ABSTRACT
Unveiling the complete proteome of viruses is crucial to our understanding of the viral life cycle and interaction with the host. We developed Massively Parallel Ribosome Profiling (MPRP) to experimentally determine open reading frames (ORFs) in 20,170 designed oligonucleotides across 679 human-associated viral genomes.
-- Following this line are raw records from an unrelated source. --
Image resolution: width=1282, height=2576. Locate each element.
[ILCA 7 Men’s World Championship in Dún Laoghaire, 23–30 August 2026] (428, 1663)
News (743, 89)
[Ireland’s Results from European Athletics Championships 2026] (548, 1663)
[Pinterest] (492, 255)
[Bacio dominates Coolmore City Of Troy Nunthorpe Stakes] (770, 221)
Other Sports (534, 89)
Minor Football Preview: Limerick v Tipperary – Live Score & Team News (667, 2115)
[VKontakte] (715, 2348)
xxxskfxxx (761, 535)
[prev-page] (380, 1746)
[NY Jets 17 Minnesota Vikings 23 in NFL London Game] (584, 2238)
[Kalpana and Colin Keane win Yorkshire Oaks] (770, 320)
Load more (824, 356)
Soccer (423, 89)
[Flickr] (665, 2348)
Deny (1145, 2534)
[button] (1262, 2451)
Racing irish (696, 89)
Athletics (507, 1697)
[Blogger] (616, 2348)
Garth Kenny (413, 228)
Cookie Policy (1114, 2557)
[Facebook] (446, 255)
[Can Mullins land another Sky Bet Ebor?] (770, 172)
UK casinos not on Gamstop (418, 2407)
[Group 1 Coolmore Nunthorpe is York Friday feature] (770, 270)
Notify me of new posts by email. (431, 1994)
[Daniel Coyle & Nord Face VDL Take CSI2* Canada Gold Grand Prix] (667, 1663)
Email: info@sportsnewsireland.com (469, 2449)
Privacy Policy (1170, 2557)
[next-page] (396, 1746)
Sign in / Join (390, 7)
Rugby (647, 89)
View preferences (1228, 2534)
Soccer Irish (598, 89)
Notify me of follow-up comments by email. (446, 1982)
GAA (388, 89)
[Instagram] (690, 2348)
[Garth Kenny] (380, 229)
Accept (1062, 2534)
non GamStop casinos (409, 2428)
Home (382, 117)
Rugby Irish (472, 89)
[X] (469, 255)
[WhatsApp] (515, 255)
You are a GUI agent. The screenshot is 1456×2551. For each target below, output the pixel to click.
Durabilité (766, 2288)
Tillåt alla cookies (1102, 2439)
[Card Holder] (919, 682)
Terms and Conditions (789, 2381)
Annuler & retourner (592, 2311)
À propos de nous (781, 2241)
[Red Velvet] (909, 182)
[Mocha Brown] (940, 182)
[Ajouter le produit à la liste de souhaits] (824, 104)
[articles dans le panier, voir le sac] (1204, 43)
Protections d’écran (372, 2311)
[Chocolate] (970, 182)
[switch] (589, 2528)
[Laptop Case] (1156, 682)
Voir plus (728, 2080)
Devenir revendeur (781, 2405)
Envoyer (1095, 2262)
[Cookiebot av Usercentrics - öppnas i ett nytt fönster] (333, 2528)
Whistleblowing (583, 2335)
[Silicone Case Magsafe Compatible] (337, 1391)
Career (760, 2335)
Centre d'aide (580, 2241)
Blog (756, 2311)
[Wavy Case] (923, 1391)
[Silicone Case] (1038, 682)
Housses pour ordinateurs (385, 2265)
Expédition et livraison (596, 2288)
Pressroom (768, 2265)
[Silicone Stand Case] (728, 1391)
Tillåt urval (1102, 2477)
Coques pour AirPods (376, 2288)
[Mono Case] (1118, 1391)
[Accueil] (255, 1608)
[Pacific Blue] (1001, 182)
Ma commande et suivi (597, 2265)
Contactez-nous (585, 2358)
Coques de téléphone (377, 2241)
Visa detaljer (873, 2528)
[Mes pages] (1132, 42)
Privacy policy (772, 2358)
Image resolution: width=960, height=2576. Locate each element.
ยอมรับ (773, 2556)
We identified 5,381 ORFs, including 4,208 non-canonical ORFs, and show successful detection of both annotated coding sequences (CDSs) and reported non-canonical ORFs. By examining immunopeptidome datasets of infected cells, we found class I human leukocyte antigen (HLA-I) peptides originating from non-canonical ORFs identified through MPRP. By inspecting ribosome occupancies on the 5’UTR and CDS regions of annotated viral genes, we identified hundreds of upstream ORFs (uORFs) that negatively regulate the synthesis of canonical viral proteins. The unprecedented source of viral ORFs across a wide range of viral families, including highly pathogenic viruses, expands the repertoire of vaccine targets and exposes new cis-regulatory sequences in viral genomes.
Competing Interest Statement
S.W.-G., M.R.B, A.C.S., and P.C.S. are named co-inventors on a patent application related to this work filed by The Broad Institute. S.K is now an employee of Genentech. S.A.C. is a member of the scientific advisory boards of Kymera, PTM BioLabs, Seer and PrognomIQ. P.C.S. is a co- founder of and consultant to Sherlock Biosciences and Delve Biosciences and a board member of Danaher Corporation and holds equity in the companies. The remaining authors declare no competing interests. All other authors declare no competing interests.